4. To learn two dimensionality reduction methods: PCA & NMF.
5. To get familiar with the complete pipeline of a textual data classification task.
6. To get familiar with pre-trained word embeddings.
Getting familiar with the dataset
We work with “20 Newsgroups” dataset, which is a collection of approximately 20,000 documents, partitioned (nearly) evenly across 20 different newsgroups (newsgroups are discussion groups like forums, which originated during the early age of the Internet), each corresponding to a different topic.
One can use fetch 20newsgroups provided by scikit-learn to load the dataset. Detailed usages can be found at https://scikit-learn.org/stable/datasets/#the-20-newsgroups-text-dataset
In a classification problem one should make sure to properly handle any imbalance in the relative sizes of the data sets corresponding to different classes. To do so, one can either modify the penalty function (i.e. assign more weight to errors from minority classes), or alternatively, down-sample the majority classes, to have the same number of instances as minority classes.

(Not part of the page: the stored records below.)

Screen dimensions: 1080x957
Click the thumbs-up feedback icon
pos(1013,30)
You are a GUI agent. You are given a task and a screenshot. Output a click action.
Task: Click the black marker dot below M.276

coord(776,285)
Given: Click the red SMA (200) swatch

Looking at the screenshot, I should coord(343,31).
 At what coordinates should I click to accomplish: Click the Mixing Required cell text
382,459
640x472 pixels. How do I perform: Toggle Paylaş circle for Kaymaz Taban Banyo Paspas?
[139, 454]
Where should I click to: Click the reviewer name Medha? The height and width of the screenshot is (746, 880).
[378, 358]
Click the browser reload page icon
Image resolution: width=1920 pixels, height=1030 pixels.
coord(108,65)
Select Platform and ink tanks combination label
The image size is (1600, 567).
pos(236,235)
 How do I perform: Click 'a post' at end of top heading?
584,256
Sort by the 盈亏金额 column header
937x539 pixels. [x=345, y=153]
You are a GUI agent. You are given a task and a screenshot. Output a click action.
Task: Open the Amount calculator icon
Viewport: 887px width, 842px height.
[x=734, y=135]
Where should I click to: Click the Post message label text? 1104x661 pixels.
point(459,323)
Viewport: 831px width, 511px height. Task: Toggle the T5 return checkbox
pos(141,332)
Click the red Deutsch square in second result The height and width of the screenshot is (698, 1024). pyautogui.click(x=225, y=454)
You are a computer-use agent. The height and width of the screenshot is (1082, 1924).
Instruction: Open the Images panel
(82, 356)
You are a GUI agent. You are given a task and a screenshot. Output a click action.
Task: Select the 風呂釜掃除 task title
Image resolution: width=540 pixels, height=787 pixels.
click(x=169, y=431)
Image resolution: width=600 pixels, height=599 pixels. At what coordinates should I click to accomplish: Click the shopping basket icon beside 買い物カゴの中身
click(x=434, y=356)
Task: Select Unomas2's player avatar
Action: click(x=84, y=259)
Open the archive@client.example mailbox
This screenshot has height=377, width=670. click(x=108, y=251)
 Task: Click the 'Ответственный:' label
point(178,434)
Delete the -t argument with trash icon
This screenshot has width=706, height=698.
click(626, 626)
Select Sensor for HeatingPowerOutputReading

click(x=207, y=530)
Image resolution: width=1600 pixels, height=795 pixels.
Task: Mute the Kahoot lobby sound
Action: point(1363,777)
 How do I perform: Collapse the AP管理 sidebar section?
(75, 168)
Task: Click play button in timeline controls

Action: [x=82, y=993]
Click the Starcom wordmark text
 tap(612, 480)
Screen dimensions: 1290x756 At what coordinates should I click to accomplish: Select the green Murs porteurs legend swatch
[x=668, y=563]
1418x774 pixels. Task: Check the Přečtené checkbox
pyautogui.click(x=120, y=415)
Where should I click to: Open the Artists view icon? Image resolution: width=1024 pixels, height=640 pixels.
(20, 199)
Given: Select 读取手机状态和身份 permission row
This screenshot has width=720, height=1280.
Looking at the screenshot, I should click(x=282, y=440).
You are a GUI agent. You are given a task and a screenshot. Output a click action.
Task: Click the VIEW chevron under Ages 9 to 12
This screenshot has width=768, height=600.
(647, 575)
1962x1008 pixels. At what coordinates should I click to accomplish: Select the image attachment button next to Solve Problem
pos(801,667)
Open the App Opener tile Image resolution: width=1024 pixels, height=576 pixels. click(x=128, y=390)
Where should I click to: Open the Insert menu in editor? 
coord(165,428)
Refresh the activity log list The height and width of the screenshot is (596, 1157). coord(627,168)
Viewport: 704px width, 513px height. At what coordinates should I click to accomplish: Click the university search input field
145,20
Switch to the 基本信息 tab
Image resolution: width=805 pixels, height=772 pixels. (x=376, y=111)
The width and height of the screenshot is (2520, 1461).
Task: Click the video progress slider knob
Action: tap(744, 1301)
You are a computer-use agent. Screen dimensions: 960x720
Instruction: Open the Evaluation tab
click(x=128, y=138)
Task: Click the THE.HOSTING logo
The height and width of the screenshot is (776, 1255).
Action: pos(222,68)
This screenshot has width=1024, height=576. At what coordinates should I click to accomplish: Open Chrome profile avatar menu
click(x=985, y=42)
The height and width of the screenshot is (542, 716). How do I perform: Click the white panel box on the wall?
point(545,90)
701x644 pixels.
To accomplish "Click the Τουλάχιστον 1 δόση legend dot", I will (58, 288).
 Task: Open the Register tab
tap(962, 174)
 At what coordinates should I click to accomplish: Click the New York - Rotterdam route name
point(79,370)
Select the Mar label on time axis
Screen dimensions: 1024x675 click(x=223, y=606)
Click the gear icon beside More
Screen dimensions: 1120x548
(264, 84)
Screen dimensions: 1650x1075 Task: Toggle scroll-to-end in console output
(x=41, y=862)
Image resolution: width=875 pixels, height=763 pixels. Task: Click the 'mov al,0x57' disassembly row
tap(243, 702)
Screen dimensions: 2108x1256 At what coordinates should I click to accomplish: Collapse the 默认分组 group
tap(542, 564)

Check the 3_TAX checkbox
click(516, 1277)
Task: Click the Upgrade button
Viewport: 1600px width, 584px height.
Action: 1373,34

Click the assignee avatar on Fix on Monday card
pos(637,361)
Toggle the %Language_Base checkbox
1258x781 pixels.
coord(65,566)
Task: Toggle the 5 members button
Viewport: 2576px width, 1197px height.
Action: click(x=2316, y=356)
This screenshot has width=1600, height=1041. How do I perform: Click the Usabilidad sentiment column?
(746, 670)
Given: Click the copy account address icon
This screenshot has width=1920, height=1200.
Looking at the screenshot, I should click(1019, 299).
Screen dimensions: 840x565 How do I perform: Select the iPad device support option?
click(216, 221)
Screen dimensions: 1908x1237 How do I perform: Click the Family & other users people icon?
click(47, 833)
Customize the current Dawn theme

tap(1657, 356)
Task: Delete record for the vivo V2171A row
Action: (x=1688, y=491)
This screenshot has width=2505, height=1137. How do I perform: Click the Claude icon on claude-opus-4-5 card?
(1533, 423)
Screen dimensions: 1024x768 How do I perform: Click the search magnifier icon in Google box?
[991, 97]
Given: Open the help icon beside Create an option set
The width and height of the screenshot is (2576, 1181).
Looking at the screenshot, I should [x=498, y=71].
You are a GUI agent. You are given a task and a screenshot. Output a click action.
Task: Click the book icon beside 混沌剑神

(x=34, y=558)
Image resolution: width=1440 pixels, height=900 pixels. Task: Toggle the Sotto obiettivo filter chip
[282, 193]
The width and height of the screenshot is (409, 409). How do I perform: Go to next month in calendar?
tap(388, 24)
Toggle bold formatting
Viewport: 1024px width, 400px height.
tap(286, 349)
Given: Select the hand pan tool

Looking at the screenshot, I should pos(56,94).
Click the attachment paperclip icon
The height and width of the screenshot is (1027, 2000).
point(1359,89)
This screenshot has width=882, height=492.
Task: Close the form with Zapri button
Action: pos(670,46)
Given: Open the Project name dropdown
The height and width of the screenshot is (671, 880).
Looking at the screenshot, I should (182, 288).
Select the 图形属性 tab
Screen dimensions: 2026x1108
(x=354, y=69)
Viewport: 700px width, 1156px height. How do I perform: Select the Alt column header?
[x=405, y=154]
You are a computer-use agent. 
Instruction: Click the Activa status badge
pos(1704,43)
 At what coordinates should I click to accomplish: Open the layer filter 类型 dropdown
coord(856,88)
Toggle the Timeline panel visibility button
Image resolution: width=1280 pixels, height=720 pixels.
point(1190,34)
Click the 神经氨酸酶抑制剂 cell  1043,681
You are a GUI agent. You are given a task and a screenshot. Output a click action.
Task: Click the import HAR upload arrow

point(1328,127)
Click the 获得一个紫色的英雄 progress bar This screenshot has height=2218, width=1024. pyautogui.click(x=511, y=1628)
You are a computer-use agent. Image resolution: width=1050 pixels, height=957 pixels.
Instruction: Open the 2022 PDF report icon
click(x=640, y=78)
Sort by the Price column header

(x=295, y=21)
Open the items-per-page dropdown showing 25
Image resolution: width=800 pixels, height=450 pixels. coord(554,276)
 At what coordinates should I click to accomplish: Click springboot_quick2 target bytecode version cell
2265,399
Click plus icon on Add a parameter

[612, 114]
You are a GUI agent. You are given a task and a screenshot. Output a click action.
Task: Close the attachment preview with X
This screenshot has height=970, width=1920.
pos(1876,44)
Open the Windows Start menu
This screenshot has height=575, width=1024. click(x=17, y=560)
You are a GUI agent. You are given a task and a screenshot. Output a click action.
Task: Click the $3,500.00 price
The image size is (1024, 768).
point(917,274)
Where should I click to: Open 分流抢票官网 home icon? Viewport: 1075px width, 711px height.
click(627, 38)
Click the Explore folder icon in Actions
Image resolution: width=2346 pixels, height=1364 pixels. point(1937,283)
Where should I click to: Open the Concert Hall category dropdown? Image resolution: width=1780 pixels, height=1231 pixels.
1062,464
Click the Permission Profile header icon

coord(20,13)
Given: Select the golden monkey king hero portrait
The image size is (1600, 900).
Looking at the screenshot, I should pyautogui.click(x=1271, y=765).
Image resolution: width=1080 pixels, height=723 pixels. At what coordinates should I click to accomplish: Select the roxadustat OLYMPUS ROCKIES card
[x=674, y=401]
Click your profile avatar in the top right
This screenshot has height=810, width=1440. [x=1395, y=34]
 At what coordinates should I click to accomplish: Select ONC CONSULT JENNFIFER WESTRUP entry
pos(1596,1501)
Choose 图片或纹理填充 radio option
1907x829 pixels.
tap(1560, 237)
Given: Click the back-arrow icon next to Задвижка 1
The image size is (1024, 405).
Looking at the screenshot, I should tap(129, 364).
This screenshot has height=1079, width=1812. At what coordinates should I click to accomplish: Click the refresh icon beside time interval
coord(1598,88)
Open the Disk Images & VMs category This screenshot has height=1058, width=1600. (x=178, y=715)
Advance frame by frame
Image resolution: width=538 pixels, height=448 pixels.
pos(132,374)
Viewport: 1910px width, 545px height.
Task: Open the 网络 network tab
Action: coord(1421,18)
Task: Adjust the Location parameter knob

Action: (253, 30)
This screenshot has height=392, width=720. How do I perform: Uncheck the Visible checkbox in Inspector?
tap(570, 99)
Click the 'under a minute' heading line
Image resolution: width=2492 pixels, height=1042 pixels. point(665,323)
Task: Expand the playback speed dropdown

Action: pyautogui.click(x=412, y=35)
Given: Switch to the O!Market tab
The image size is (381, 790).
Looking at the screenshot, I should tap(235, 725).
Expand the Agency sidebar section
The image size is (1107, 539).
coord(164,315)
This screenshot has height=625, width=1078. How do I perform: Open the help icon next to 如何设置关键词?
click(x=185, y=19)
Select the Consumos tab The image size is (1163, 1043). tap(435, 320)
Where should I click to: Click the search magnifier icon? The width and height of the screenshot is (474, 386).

QUESTION 1: To get started, plot a histogram of the number of training documents for each of the 20 categories to check if they are evenly distributed.
Note that the data set is already balanced (especially for the categories we’ll mainly work on) and so in this case we do not need to balance. But in general, as a data scientist you need to be aware of this issue.
Binary Classification
Before the following parts, to ensure consistency, please set the random seed as follows:
import numpy as np np.random.seed(42) import random random.seed(42)
To get started, we work with a well separable portion of data, and see if we can train a classifier that distinguishes two classes well. Concretely, let us take all the documents in the following classes:
Table 1: Two well-separated classes
Computer Technology
comp.graphics comp.os.ms-windows.misc comp.sys.ibm.pc.hardware comp.sys.mac.hardware
Recreational Activity
rec.autos rec.motorcycles rec.sport.baseball rec.sport.hockey
Specifically, use the settings as the following code to load the data:
categories = ['comp.graphics', 'comp.os.ms-windows.misc',
'comp.sys.ibm.pc.hardware', 'comp.sys.mac.hardware',
'rec.autos', 'rec.motorcycles',
'rec.sport.baseball', 'rec.sport.hockey']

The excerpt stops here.